Everything below is about going beyond that default - using other models, other providers, or your own keys.

Where to go

I want to…Read
Understand which model fits which task, and how to size for costModel Requirements
See how we evaluated models and the measured resultsModel Evaluation
Configure a named provider (fields, per-model limits, examples)Configuration → Inference Providers
Use a strict OpenAI-compatible endpoint (Cerebras, Ollama, vLLM, …)Configuration → Provider Compatibility
Assign a provider/model to a specific agentConfiguration → Agents
Set the token secretsConfiguration → Environment Variables

Three ways to run inference

All providers share one driver (copilot, the SDK that powers the adapter). What differs is how you authenticate (auth_mode) and where the request goes.

1. GitHub Copilot - billed through GitHub

auth_mode: github. Inference is routed through the GitHub Copilot catalog and billed against the GitHub Copilot subscription tied to the token. The model list is fetched live from Copilot, so you can pick any model the catalog exposes (Anthropic, OpenAI, and Google families, among others) without listing models yourself. This is the simplest option and the shipped default - no per-model limits to maintain, one secret to set.

2. Bring Your Own Key (BYOK) - billed by the provider

auth_mode: byok. You supply an API key for a specific provider and are billed by that provider directly. Three provider shapes are supported via the provider field:

  • anthropic - Claude models against https://api.anthropic.com.
  • openai - OpenAI against https://api.openai.com/v1.
  • openai (compatible) - any endpoint that speaks the OpenAI wire format: Hugging Face Inference, Cerebras, Groq-style routers, self-hosted servers, and so on.

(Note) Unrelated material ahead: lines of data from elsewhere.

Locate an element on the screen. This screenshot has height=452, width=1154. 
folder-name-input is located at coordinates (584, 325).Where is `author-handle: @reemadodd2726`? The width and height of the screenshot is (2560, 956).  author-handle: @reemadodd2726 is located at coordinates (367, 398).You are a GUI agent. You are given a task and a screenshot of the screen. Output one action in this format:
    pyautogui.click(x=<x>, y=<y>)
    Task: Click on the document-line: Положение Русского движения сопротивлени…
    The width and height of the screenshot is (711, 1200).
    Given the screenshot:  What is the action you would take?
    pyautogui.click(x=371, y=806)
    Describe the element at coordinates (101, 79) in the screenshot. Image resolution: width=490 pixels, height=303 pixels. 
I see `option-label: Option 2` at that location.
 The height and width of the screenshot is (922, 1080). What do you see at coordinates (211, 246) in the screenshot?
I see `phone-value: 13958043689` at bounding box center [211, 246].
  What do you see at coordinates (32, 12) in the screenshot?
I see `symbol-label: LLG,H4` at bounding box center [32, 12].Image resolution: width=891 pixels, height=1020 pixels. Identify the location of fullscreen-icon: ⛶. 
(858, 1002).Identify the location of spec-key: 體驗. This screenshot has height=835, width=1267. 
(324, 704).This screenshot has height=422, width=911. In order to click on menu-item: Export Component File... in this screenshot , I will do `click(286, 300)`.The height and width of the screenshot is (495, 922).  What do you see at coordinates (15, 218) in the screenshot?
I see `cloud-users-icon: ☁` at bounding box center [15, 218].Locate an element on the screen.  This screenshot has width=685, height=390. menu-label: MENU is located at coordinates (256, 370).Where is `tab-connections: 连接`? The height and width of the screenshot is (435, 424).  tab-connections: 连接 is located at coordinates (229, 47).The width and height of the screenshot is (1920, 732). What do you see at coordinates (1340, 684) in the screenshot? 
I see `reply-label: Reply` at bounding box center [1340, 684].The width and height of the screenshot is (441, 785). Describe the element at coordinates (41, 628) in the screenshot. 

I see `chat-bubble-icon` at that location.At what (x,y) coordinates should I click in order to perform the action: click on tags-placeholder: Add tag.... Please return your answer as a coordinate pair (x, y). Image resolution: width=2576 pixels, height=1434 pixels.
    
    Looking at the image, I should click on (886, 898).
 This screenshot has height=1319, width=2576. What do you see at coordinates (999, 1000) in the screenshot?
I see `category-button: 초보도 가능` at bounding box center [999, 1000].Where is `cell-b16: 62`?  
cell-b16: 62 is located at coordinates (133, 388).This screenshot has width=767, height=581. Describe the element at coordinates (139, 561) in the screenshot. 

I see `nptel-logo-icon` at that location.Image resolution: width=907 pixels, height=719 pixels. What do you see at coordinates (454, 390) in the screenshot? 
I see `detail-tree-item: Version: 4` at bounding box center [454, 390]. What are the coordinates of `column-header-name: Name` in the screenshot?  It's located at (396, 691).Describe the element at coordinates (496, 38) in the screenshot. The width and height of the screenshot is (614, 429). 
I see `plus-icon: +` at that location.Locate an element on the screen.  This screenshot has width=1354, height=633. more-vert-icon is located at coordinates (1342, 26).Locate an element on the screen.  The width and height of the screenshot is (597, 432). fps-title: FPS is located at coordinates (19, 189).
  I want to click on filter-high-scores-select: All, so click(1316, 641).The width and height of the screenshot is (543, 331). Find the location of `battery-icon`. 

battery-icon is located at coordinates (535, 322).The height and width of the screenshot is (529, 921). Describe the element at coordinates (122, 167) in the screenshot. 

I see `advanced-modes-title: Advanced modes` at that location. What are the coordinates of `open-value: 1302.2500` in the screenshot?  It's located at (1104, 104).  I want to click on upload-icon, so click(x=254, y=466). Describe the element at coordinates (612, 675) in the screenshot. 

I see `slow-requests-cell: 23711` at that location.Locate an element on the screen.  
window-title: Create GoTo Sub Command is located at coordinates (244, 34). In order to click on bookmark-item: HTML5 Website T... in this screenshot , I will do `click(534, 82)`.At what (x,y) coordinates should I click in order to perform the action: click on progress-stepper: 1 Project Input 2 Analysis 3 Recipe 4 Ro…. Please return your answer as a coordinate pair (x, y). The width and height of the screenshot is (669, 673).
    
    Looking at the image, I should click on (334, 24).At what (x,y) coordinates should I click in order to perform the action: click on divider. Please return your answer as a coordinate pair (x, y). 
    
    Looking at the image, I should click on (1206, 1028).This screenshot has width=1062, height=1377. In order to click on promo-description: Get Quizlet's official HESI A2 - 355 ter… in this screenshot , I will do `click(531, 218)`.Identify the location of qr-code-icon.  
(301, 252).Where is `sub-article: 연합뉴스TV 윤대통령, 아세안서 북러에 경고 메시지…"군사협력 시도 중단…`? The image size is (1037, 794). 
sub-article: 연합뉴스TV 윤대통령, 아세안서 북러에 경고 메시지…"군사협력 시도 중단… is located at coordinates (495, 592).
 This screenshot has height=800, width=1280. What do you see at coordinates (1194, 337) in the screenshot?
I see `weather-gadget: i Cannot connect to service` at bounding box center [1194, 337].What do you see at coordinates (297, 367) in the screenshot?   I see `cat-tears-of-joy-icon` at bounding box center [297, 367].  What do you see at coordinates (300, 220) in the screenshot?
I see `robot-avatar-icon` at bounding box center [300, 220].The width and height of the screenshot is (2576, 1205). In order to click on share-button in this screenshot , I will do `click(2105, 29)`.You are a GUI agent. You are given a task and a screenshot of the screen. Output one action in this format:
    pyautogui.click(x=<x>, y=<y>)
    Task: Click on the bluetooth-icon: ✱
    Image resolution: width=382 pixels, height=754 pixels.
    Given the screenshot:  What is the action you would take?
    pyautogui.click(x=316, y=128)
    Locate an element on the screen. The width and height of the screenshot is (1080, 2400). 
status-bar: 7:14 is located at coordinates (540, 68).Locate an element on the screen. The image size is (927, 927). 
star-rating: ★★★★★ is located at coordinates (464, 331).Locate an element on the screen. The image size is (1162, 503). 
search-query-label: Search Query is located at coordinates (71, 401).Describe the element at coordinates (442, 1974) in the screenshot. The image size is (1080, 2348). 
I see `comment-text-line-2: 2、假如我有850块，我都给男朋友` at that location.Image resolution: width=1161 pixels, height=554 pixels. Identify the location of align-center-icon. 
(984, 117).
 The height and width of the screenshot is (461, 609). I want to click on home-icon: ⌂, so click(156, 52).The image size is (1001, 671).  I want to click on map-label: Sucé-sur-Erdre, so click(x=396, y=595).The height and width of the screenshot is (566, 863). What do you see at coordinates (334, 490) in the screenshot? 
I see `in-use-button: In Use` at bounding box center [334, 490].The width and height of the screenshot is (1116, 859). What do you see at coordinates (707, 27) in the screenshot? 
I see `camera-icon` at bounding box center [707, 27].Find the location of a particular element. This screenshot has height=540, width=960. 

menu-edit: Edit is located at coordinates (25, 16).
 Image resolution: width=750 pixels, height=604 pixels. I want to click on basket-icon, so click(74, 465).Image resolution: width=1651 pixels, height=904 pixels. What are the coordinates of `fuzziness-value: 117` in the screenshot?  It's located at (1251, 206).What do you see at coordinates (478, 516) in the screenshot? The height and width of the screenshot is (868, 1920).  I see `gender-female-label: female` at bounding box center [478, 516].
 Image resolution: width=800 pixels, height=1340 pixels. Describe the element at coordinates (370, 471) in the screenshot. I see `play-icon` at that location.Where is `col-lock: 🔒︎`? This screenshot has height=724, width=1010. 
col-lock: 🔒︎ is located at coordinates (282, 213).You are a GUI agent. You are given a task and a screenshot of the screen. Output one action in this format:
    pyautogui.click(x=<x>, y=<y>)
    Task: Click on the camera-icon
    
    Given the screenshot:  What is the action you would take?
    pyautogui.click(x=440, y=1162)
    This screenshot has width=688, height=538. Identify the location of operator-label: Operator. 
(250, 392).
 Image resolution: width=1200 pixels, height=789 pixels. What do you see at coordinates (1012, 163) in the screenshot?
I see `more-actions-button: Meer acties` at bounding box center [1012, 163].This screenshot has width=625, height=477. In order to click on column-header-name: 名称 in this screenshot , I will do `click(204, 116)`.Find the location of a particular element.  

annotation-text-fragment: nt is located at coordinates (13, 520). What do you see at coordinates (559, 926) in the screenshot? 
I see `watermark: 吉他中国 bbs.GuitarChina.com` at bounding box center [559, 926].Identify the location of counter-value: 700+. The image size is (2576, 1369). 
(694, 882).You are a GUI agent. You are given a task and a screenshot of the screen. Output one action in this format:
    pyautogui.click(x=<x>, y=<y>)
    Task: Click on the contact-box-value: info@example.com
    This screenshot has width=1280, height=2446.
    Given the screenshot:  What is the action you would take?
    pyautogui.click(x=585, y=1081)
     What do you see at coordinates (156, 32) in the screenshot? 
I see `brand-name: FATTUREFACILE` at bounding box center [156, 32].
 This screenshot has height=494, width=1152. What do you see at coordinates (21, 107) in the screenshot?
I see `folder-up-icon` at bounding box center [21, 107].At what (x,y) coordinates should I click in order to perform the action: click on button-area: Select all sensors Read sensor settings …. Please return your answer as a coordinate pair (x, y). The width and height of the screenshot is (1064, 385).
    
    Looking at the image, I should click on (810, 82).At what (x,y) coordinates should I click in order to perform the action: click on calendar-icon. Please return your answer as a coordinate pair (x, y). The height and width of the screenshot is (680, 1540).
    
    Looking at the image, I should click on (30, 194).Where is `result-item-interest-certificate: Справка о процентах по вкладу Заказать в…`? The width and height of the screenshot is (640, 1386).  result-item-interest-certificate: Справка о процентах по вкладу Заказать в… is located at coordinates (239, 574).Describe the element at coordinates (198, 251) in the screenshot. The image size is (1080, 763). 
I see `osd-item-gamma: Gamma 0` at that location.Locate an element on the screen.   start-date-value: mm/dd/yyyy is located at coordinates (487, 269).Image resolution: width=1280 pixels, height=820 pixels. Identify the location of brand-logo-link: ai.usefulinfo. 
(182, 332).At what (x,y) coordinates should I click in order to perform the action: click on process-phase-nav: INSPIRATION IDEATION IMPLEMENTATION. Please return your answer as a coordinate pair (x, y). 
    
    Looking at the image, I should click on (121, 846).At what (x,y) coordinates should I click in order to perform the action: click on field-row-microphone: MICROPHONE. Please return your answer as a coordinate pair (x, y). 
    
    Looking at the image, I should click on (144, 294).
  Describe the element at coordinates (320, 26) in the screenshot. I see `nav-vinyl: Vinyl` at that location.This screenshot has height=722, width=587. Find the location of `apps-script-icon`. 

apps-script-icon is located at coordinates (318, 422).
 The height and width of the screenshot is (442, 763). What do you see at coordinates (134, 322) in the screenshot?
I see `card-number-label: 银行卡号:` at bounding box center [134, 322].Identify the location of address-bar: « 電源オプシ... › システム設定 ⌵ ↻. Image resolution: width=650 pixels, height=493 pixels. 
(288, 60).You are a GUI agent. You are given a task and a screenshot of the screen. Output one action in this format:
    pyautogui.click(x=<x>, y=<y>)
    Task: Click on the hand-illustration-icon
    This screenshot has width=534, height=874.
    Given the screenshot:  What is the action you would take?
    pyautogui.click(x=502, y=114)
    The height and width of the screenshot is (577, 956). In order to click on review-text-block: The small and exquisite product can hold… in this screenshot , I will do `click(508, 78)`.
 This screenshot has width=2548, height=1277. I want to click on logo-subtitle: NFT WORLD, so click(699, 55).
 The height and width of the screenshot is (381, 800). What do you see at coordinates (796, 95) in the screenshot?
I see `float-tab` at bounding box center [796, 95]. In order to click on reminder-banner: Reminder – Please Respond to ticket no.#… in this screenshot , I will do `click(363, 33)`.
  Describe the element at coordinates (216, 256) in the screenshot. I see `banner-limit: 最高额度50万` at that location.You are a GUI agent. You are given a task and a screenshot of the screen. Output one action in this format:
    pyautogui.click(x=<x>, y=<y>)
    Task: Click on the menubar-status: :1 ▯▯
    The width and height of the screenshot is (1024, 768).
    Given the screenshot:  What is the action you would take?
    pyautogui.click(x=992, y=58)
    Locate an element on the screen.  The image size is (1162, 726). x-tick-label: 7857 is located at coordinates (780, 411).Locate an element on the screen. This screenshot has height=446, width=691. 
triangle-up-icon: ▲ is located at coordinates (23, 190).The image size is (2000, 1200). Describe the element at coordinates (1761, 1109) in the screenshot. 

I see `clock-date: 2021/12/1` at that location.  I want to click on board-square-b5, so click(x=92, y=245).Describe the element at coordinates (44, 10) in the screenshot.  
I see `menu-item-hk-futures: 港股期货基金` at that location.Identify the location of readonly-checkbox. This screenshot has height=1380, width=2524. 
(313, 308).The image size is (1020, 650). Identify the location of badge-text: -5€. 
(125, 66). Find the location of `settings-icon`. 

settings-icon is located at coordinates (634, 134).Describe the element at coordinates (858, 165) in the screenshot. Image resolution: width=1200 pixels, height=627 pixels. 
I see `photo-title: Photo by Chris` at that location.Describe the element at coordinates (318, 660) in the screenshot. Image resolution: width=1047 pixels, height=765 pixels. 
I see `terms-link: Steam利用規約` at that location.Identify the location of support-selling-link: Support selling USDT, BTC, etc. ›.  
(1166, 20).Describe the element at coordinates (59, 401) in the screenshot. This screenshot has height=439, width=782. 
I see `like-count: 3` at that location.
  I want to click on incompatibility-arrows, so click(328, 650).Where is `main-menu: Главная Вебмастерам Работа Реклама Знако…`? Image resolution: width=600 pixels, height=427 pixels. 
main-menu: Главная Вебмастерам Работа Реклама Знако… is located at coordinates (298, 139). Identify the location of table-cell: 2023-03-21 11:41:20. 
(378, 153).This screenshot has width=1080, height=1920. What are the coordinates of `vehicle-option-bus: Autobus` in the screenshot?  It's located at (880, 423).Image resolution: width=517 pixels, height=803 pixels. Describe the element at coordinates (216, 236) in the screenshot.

Some strict endpoints need the compatibility shim (compat: openai-strict / cerebras).

In BYOK mode base_url is required and the model list comes entirely from your available_models block, where you also declare per-model context-window and token limits.

3. Cloud service vs. self-hosted

BYOK is orthogonal to where the model runs. The same configuration can point at:

  • a managed cloud service - Anthropic, OpenAI, Hugging Face Inference Providers, Cerebras, etc. (set base_url to the vendor endpoint); or
  • a model you host yourself - Ollama, vLLM, or Text Generation Inference behind your own network (set base_url to your server, usually with compat: openai-strict).

Self-hosting removes per-token vendor cost and keeps data in your infrastructure, at the price of running and scaling the inference server. Managed services trade cost-per-token for zero operational overhead and instant access to frontier models.

Per-agent provider and model

Inference is not all-or-nothing. Each agent may name its own provider and model (see Configuration → Agents); agents that name neither fall back to default_provider and that provider's default_model. This lets you match the model to the job - a small, cheap model for a data-lookup agent and a stronger model for a document-authoring or research agent - which is the single biggest lever on both quality and cost. Model Requirements covers how to make that call, and Model Evaluation backs it with measured data.